Petros Klampanis, the Greek bassist who lives in New York, and his group performed a wonderful set based on Klampanis’ compositions, which take the listener to melodic excursions between jazz and classical music – dreamlike, accessible and beautiful. And with the immensely talented pianist Kristian Randalu, who recently released his first album on ECM, Bodek Janke on drums and a string section consisting of Olga Holdorff and Sofia Baltatzi on violin, Sara Rilling on viola and Gregor Furhmann on cello, he had the band to perform his music to perfection.

 

 

 

 

 

 

 

 

 

 

 

 

 

 

I wanted to see Jazzmeia Horn a bit later, but didn’t make it into the venue, so full was the place – instead I watched the performance on TV and did enjoy her show a lot – she truly is a special talent and her vocal skills and her scatting are very impressive. Looking forward to see her again hopefully soon and on stage instead on a screen. Pianist Gregory Privat really got his audience in his showcase with Chris Jennings on bass and Laurent-Emmanuel Tilo Bertholo on drums. Rhythms from Martinique and a general influence from Caribbean music are informing his very personal style of jazz. A great musical understanding within the trio did help to make this a remarkable set.

On recommendation I went to see the show of the ACA SECA trio, which started 20 past midnight …. but left after 2 songs as the sound in the room was simply unbearably bad and one couldn’t really enjoy the music, which seemed to be really interesting.
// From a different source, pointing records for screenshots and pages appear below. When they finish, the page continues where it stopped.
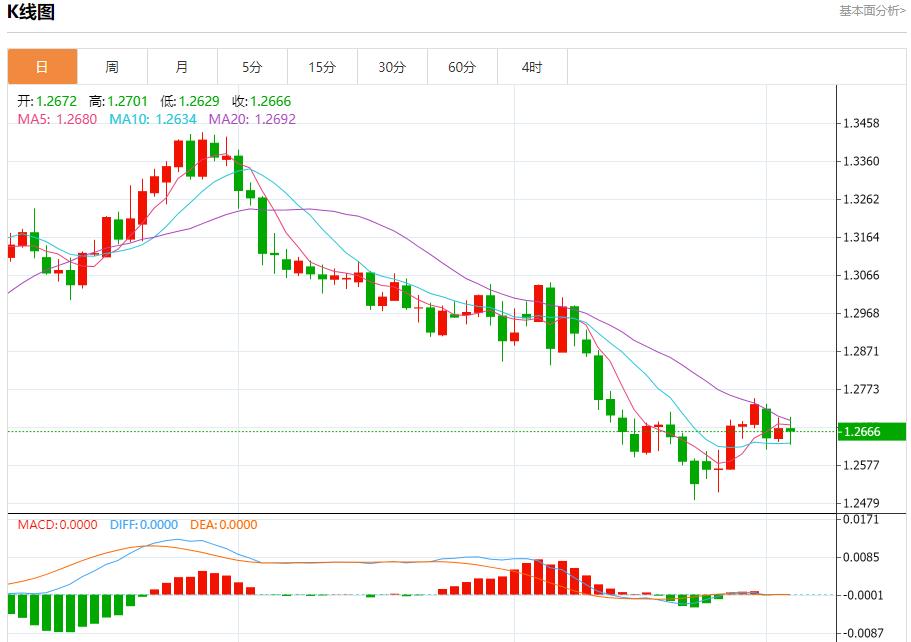Viewport: 911px width, 642px height.
Task: Switch to the 月 monthly tab
Action: pyautogui.click(x=182, y=67)
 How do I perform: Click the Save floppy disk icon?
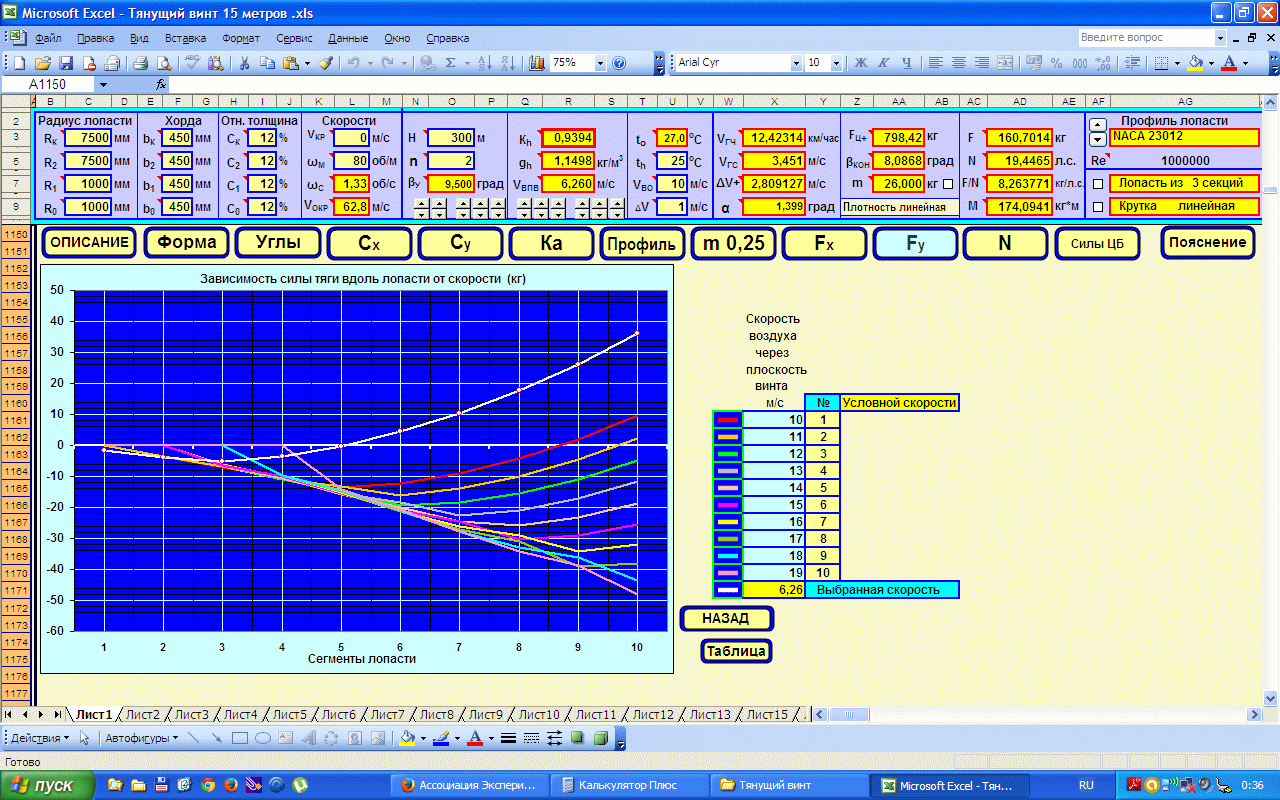[65, 62]
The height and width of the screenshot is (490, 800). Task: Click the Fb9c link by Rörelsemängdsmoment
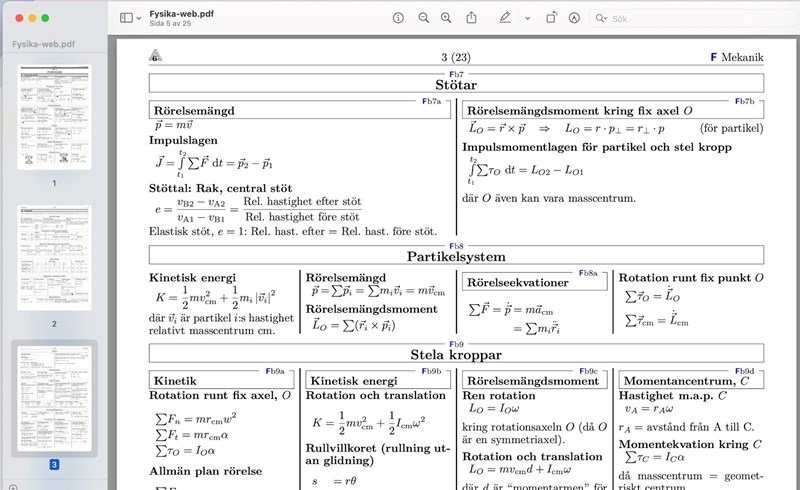pyautogui.click(x=588, y=371)
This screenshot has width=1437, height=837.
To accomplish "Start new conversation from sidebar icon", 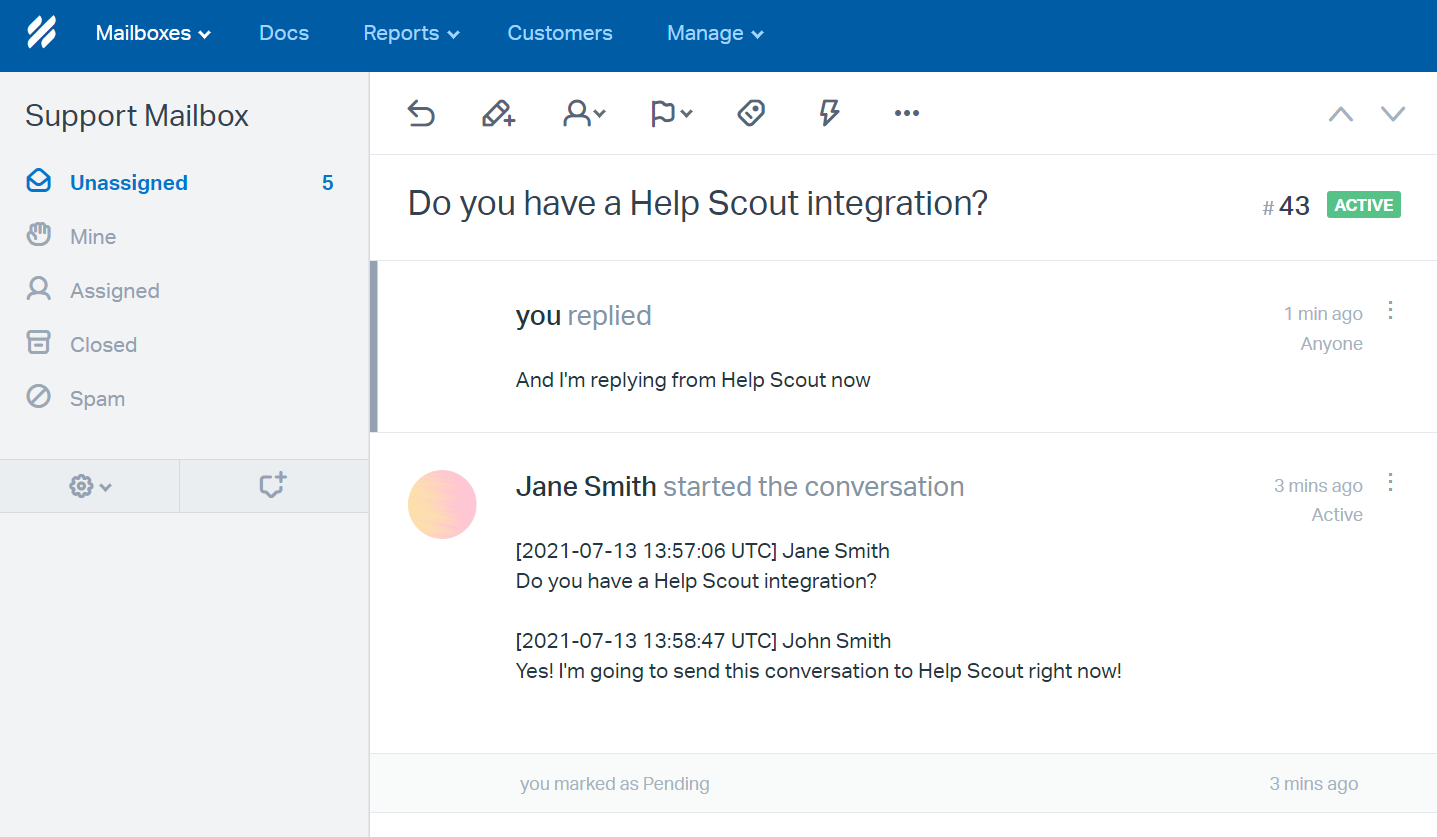I will pos(273,486).
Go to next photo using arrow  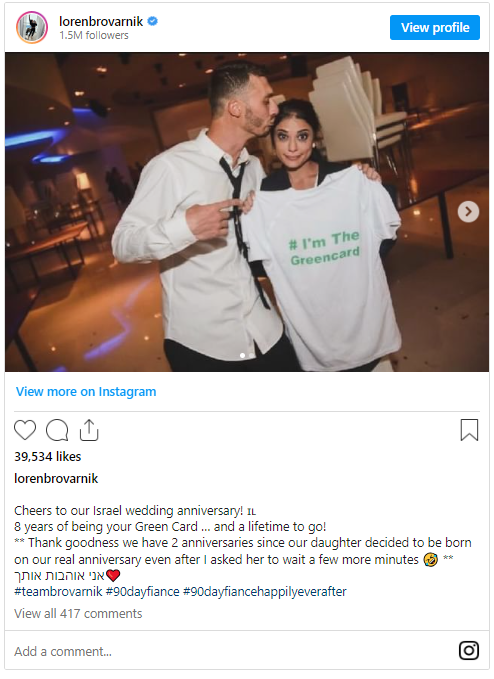pyautogui.click(x=468, y=212)
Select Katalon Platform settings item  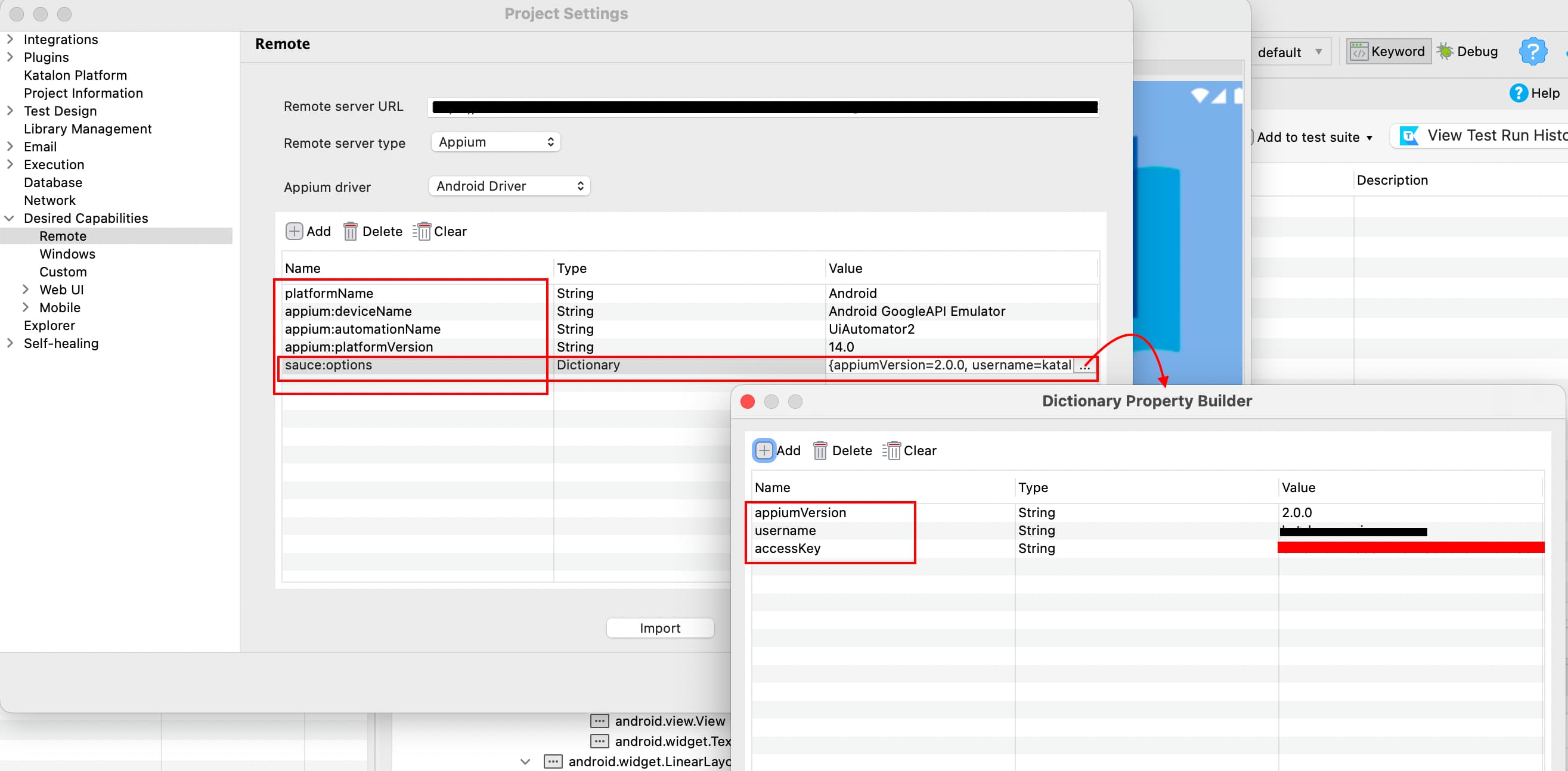[76, 75]
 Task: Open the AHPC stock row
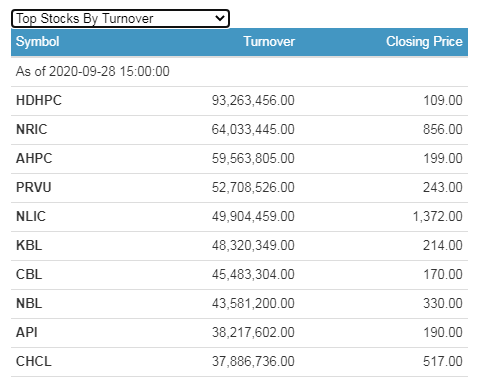[239, 158]
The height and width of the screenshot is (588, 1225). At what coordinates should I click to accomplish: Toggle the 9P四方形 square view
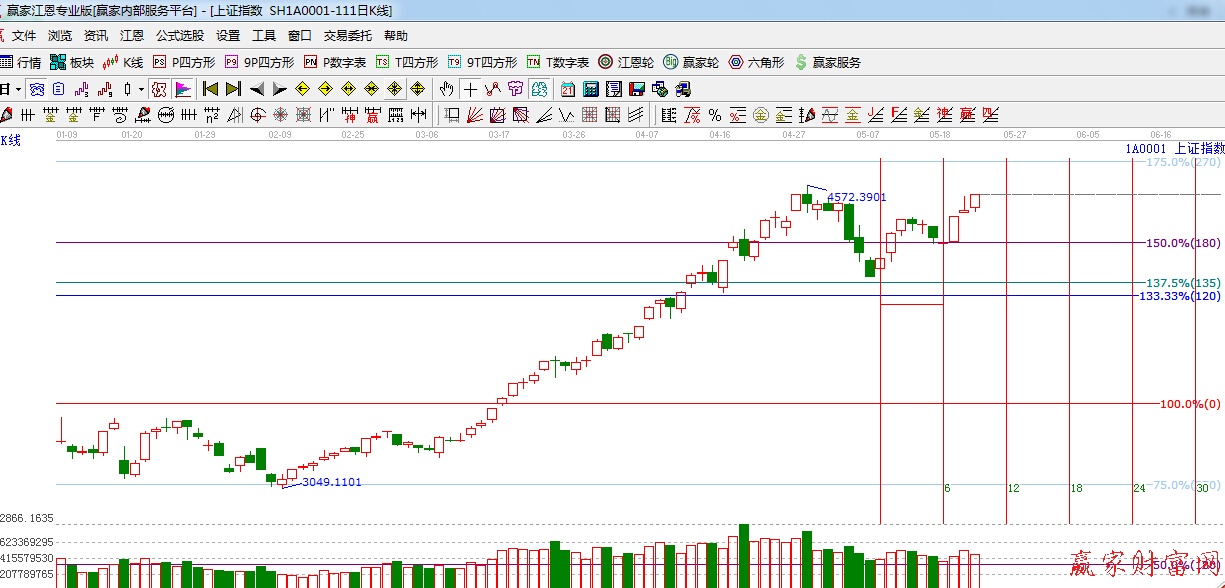[x=259, y=62]

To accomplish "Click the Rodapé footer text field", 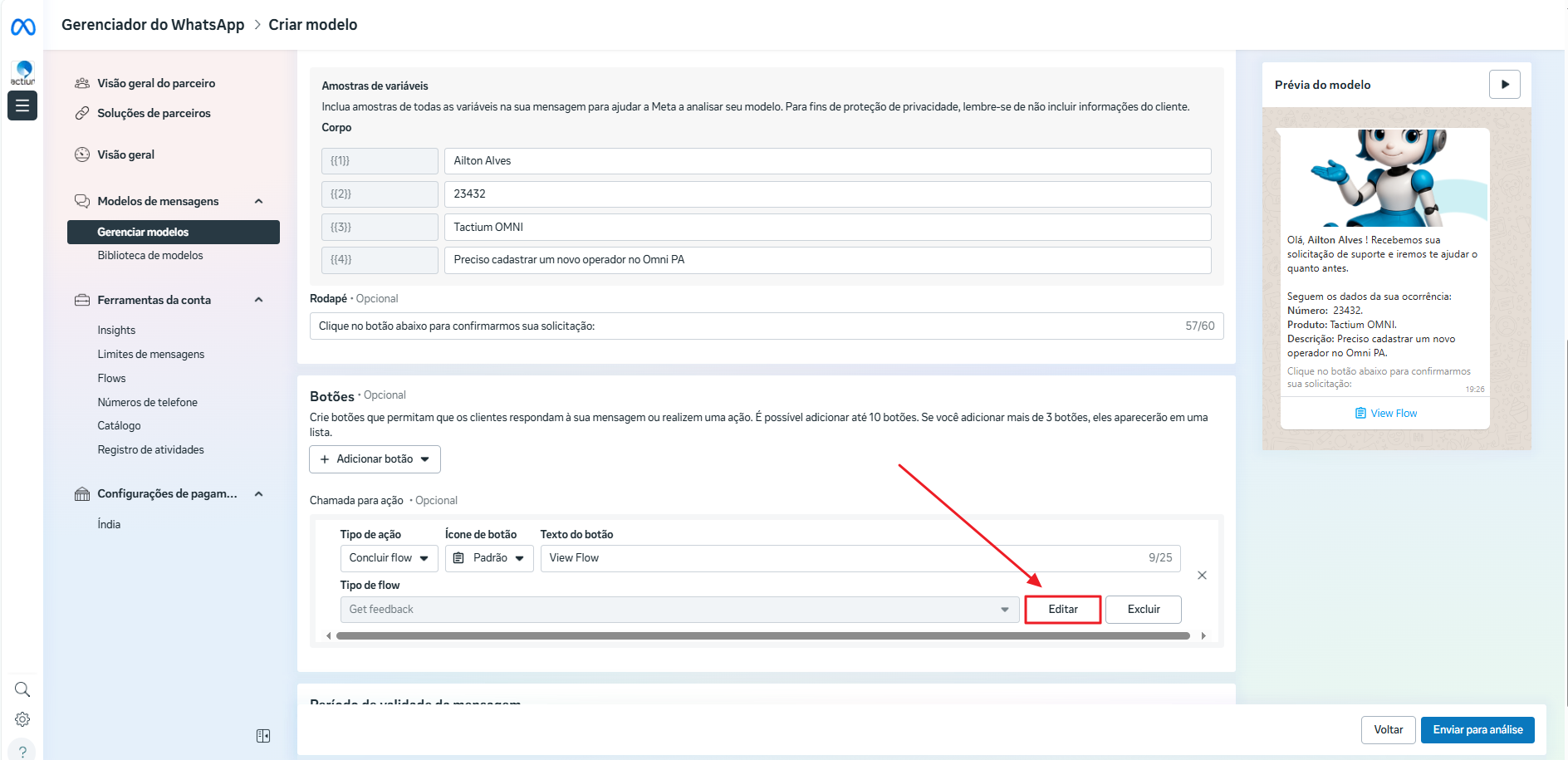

Pity.

jazzahead is a celebration of jazz, of improvised music in all its forms. It is not an industry event for clapping each other on the shoulder, but an exchange of necessary ideas for changing the way our music is distributed, marketed and brought to a wider audience. Streaming as such is not the real problem – the problem is to get the jazz audience to switch to the new form of listening to music and they will, once the streaming services have improved the way this music (and classical music as well) is presented in a way the consumer wants it to be.